Dataset excerpts:

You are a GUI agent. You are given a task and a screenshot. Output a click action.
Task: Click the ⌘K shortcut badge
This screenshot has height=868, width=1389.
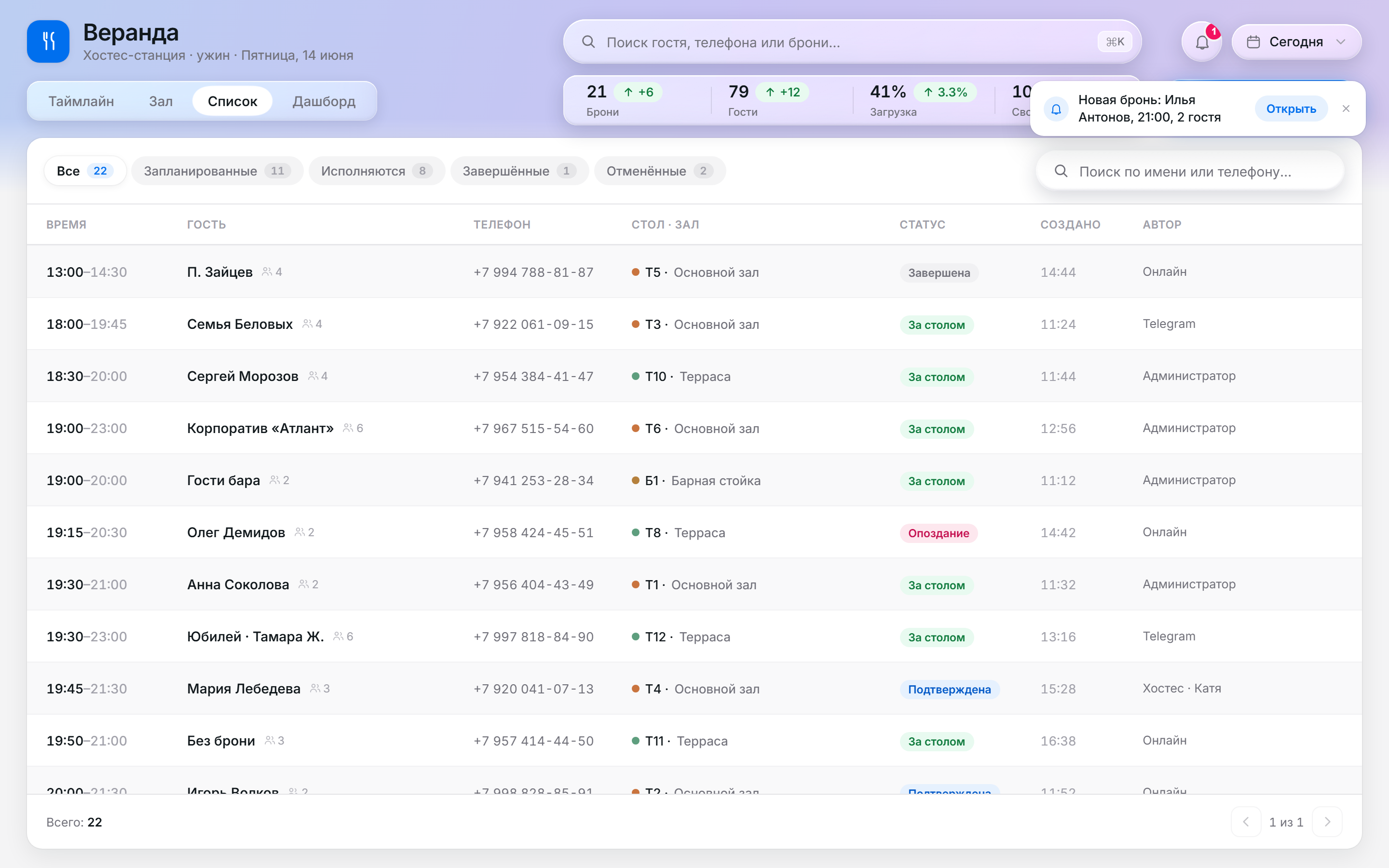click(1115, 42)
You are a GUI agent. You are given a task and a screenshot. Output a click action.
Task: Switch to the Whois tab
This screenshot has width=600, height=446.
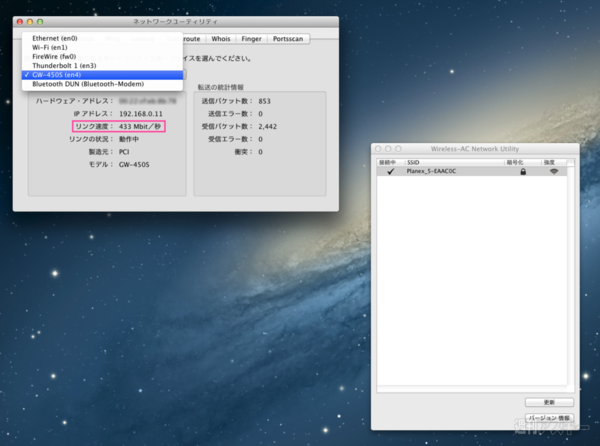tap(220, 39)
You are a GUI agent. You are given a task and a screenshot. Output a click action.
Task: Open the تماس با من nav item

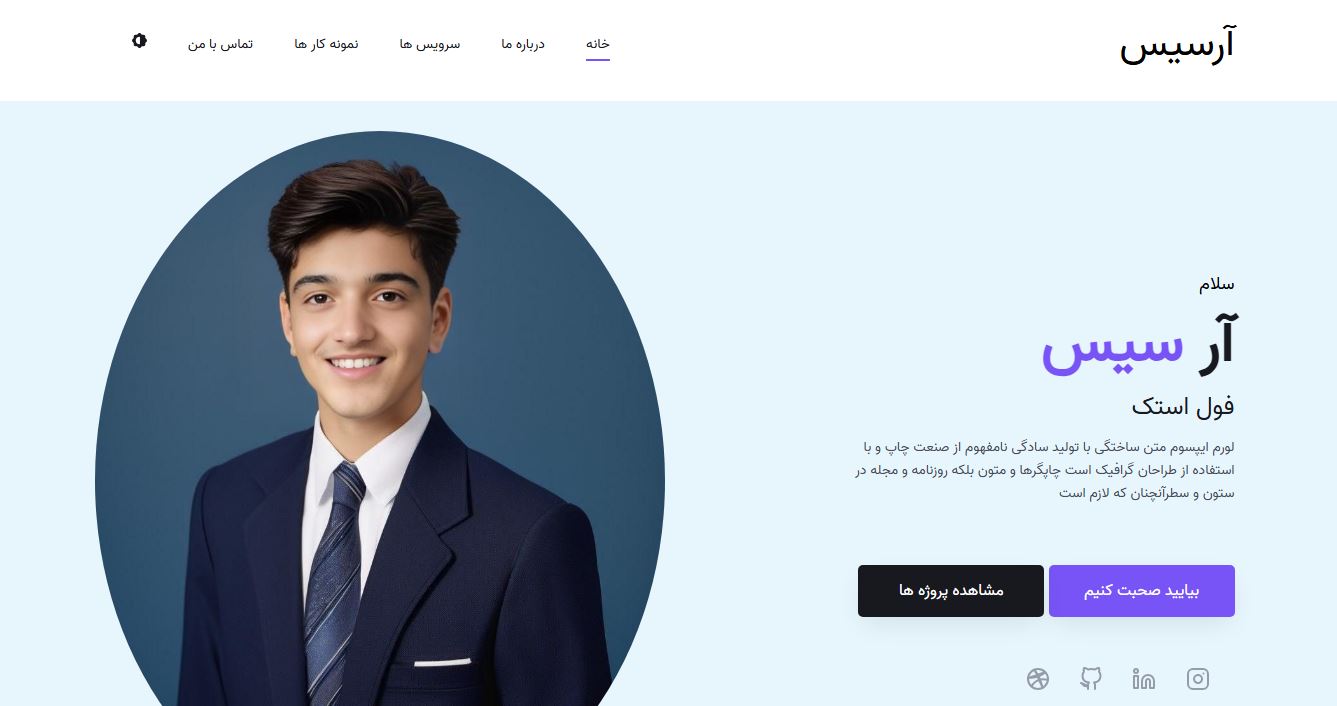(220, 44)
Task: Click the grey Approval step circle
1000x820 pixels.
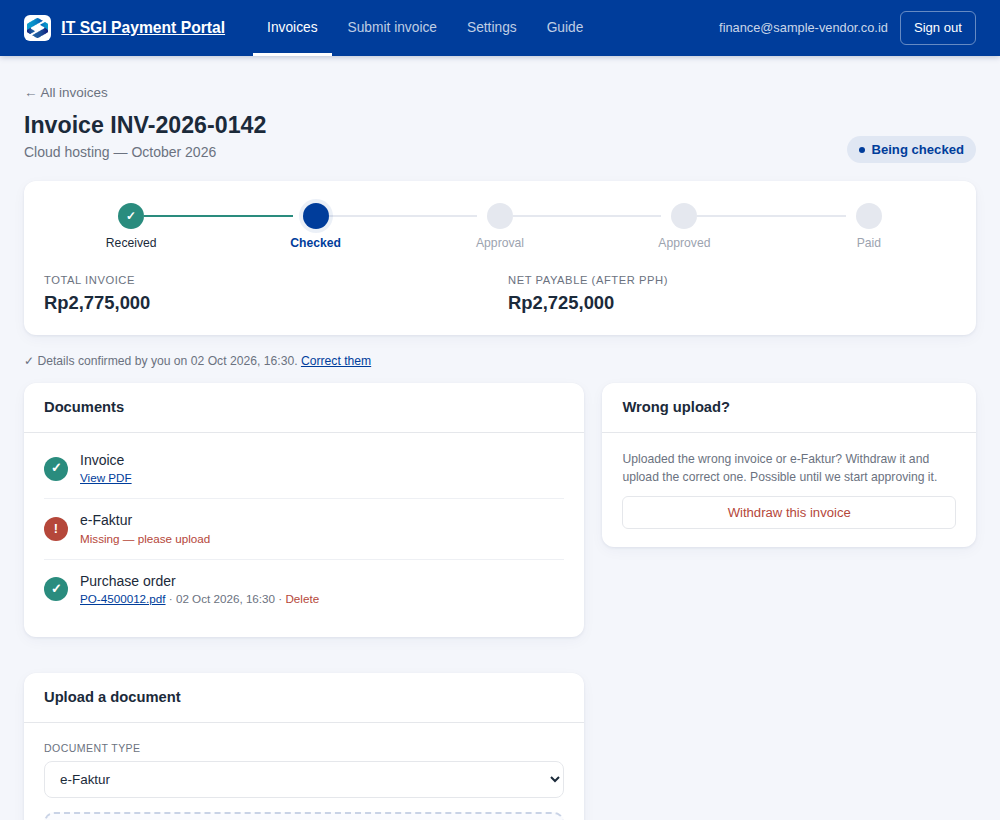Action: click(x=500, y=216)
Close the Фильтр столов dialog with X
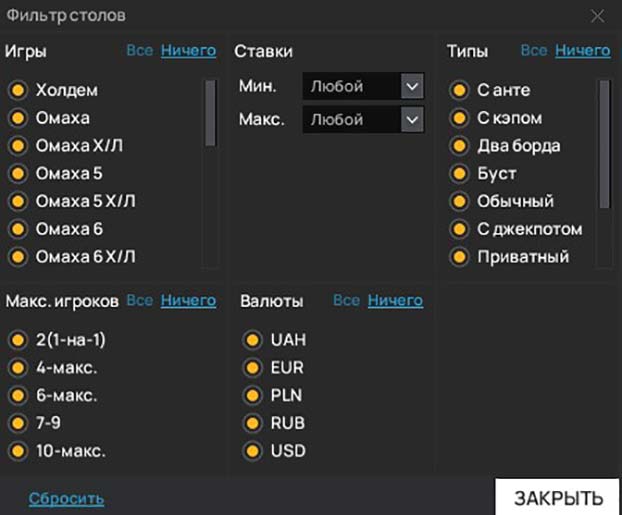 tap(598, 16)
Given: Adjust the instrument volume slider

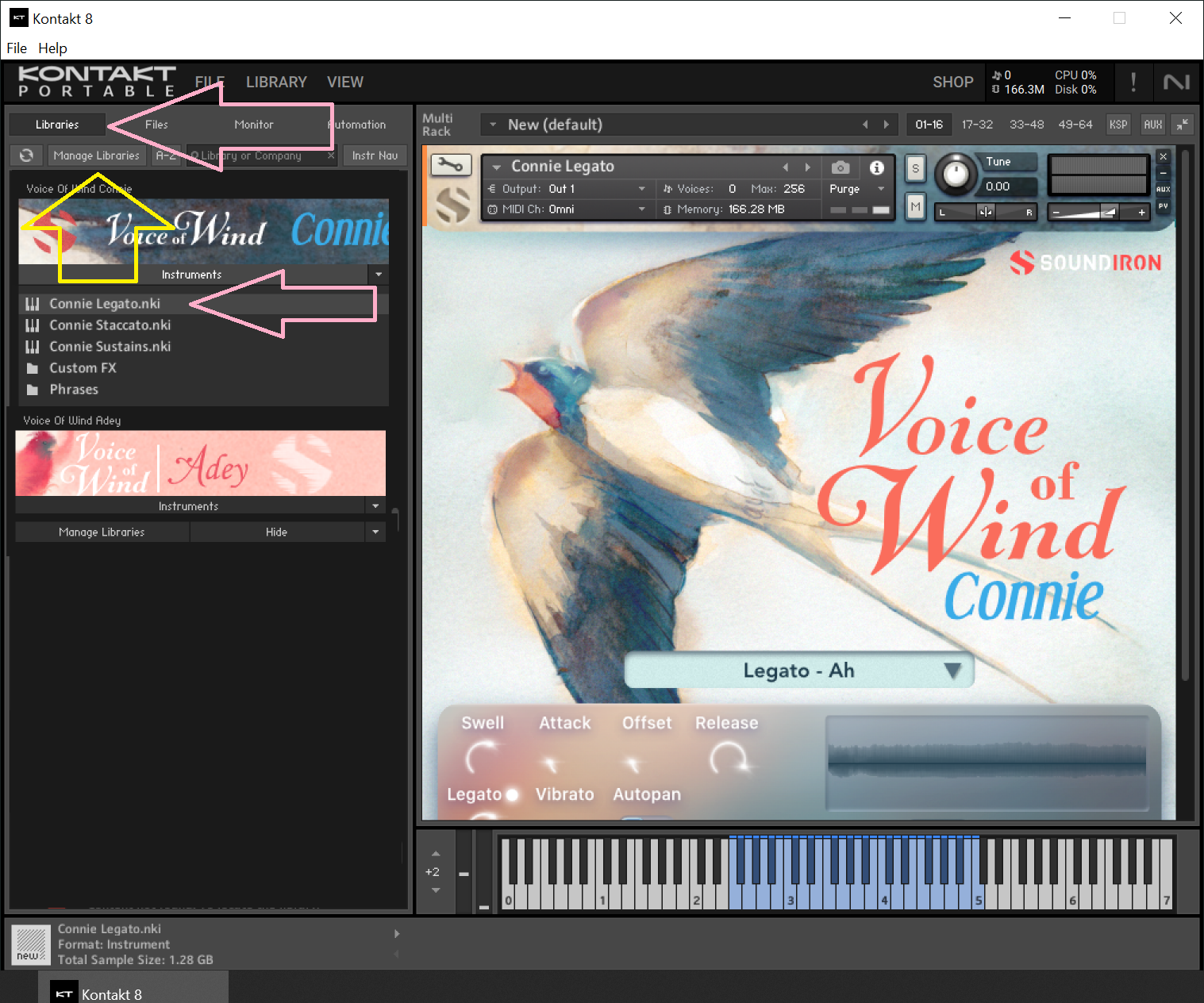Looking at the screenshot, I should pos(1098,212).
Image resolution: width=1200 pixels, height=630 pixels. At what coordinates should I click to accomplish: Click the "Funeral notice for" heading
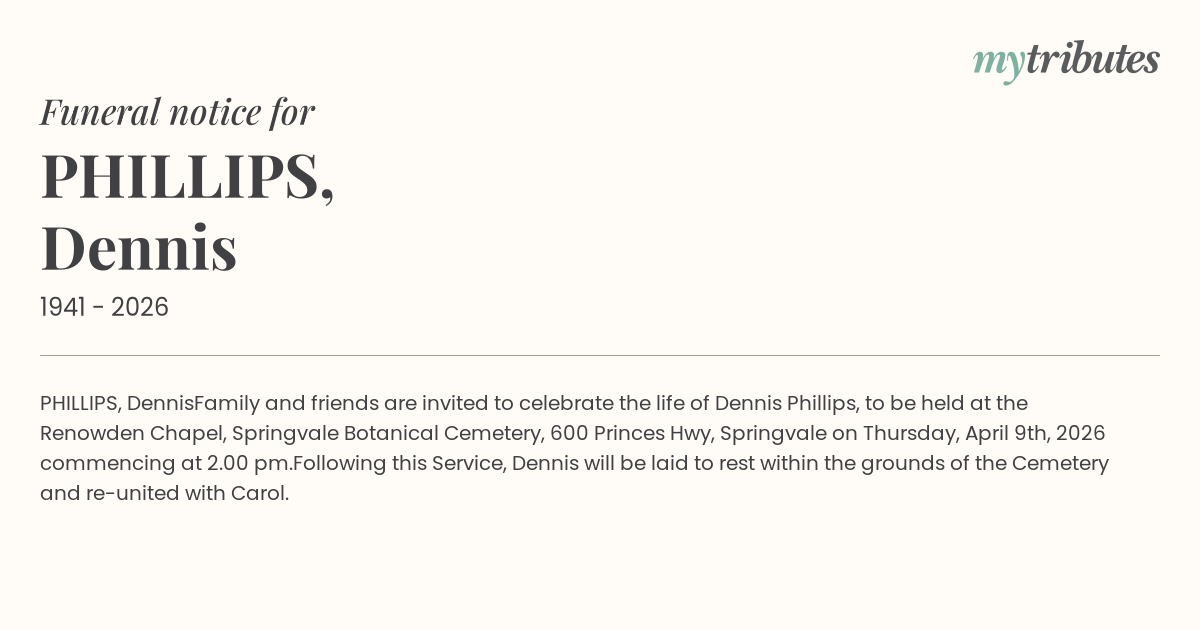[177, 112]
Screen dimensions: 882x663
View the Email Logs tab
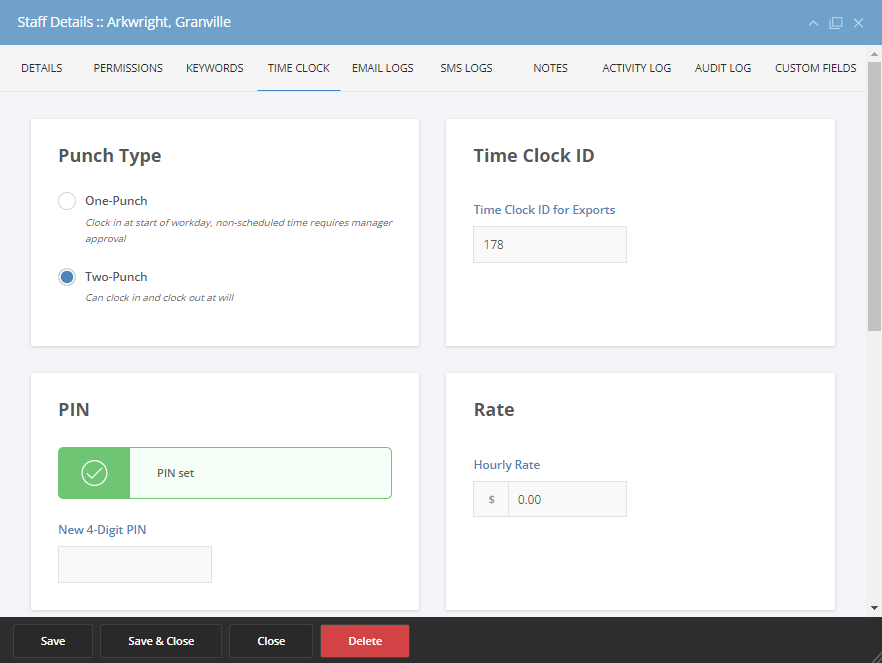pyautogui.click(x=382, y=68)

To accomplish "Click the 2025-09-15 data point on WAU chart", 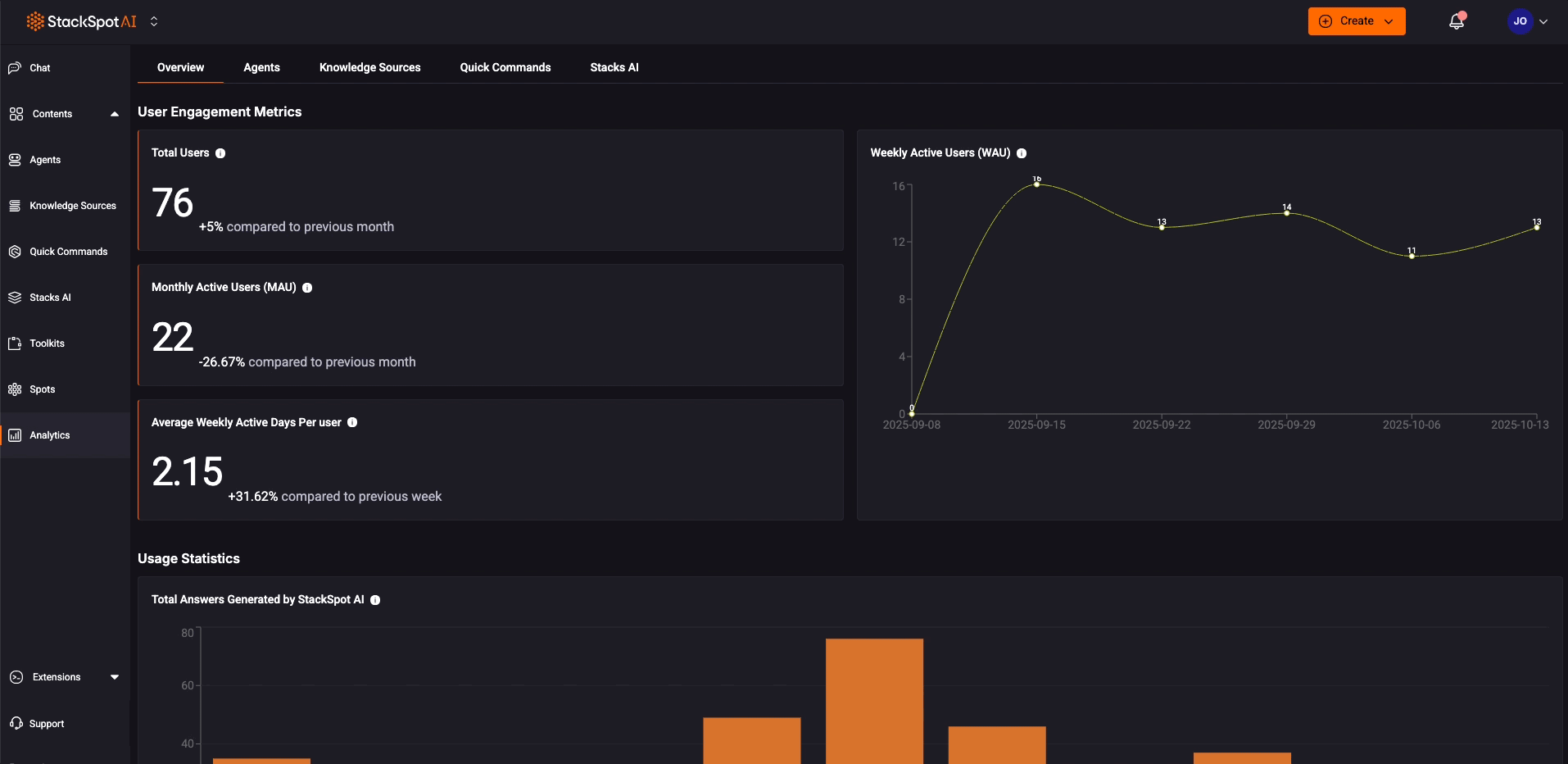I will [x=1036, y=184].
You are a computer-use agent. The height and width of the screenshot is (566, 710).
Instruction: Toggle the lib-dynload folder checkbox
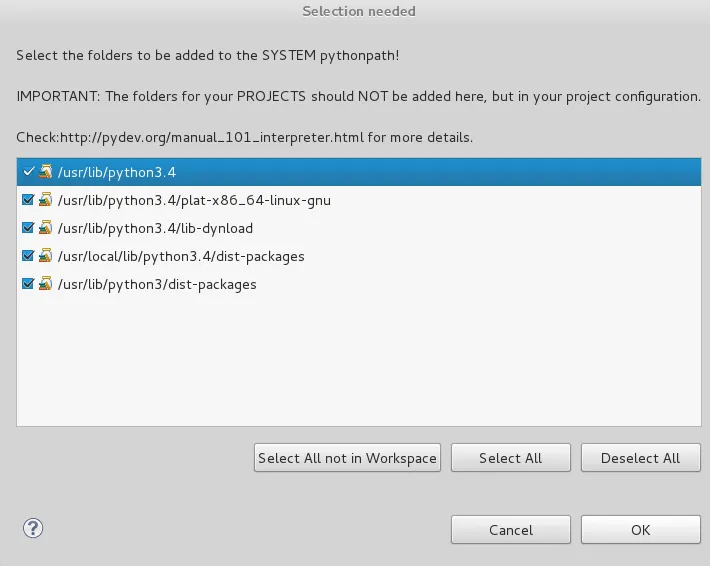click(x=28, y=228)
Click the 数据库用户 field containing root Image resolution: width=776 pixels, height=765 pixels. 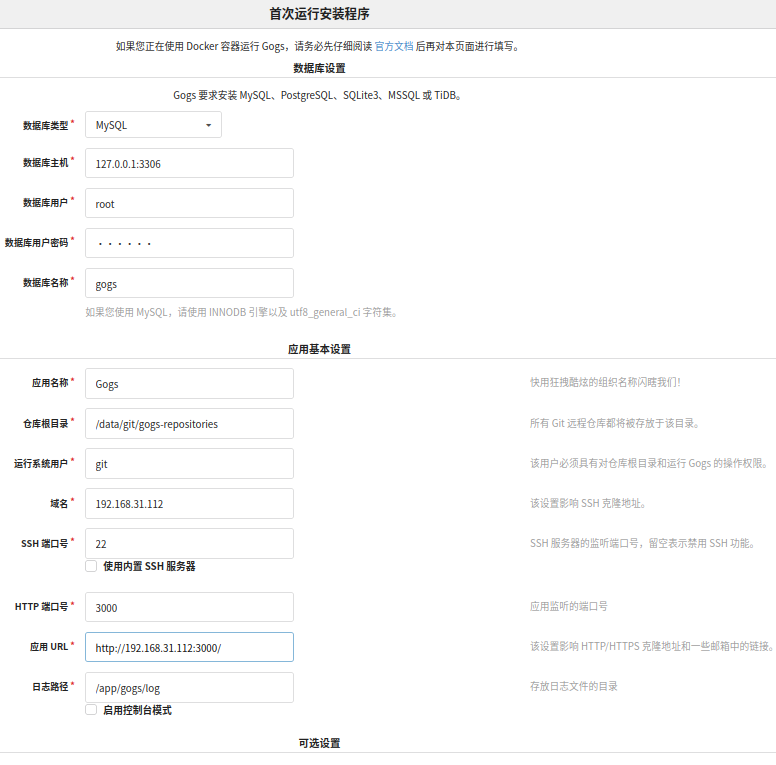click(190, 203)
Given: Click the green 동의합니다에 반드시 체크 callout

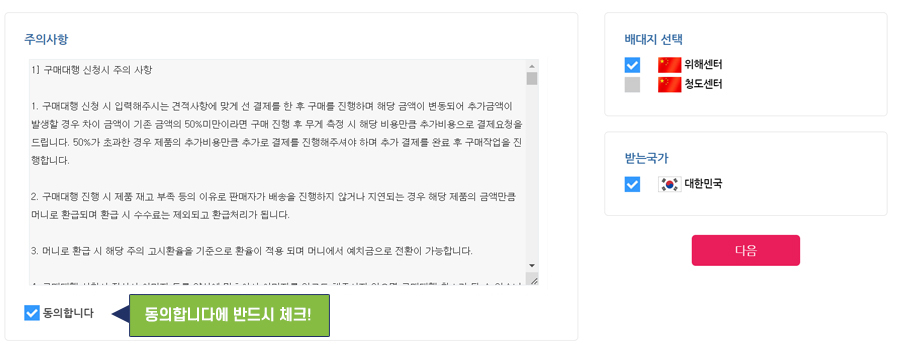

_Goal of the exercise_: Working from the entries above, please transcribe only the lines from the line with "Close the Фильтр столов dialog with X" through the line with "Screen dimensions: 882x663", exactly, with both end lines and without pictures.

_Task answer_:
Close the Фильтр столов dialog with X
 tap(598, 16)
Given: Adjust the instrument volume slider

Looking at the screenshot, I should pos(1098,212).
Image resolution: width=1200 pixels, height=630 pixels. At what coordinates should I click to accomplish: Click the "Funeral notice for" heading
[177, 112]
Screen dimensions: 882x663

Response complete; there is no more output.